Is There a Secret Genetic Ingredient That Turns Mere Mortals Into Super Athletes?

The dangers (and importance) of gene research in sports medicine.

When David Epstein, author of the newly released The Sports Gene: Inside the Science of Extraordinary Performance, was a high school track runner, he noticed that his school’s large Jamaican population tended to congregate in the track program.

He recently told The Atlantic in an interview that throughout his athletic career, and as he began to study the physiology of athletes more closely, he wondered why it was that Jamaicans made up such a large chunk of the elite sprinting field (see: Bolt, Usain.) Most runners, I think, have marveled at the dynasties that are Jamaican sprinters, or Ethiopian marathoners. Epstein started to examine the ancestry of many of these Jamaican track stars, and found that nearly all could trace their origins to a small region of West Africa.

The region has a very high malaria rate; one genetic adaptation that resulted from this environment was a low hemoglobin rate — that is, the protein that carries oxygen. While a low hemoglobin rate will make you a crummy endurance athlete, it also has the capacity to a) fend off malaria, and b) shift your metabolism such that you excel at anaerobic activity (i.e., the 200 meter dash.) (He also found that Jamaica’s national track enthusiasm is rampant. School kids are recruited early and often to find the best possible sprinters. Meanwhile, I had to suffer through floor hockey-induced shin bruises and humiliation in gym class.)

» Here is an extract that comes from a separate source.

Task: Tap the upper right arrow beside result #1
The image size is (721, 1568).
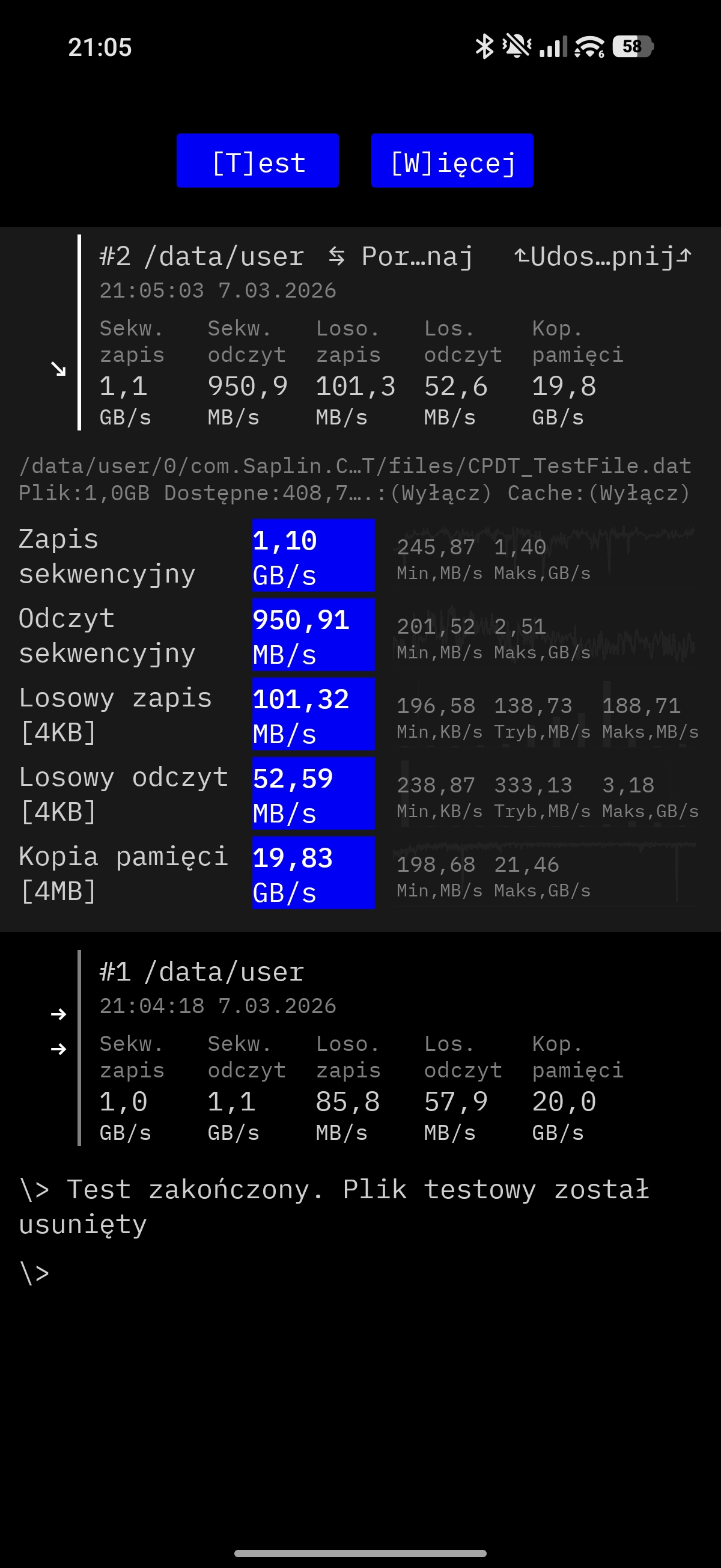Action: pos(58,1014)

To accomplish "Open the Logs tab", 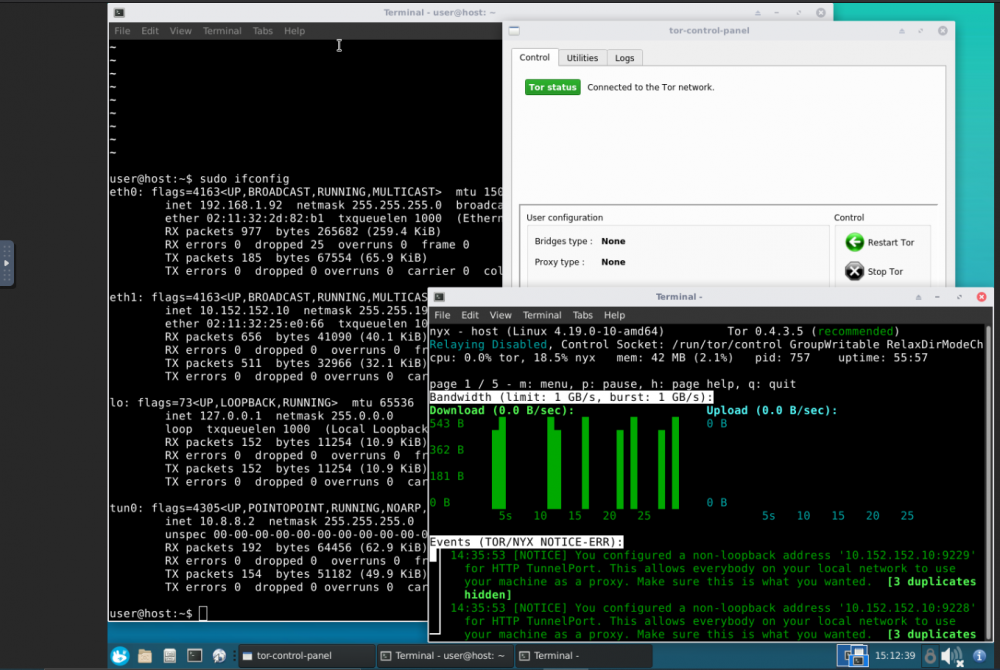I will click(624, 58).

In The Sports Gene, Epstein argues that such genetic research is extremely valuable when it comes to identifying risk factors in athletes. For instance, the ApoE4 gene has been shown to predispose people to more severe trauma after brain injuries. So if Jr. is on the fence between hockey and swimming this year, for instance, and can undergo a test to see what his risk is for permanent brain damage, you might be able to more easily guide him in the right direction.

Unfortunately, Epstein says, such data is often fraught with anxiety about how genetic variations (especially genetic trends within ethnic groups) might be received. And it’s not unjustified: As much as we crave explanations for and logic behind the talents of Bolt or Michael Phelps, the findings can sound like an eerie callback to 19th century pseudoscientific theories about the “abilities” of one group or another. To say “West Africans are likelier to have sprinting talent because of a genetic predisposition”… well, that kind of makes me flinch, too.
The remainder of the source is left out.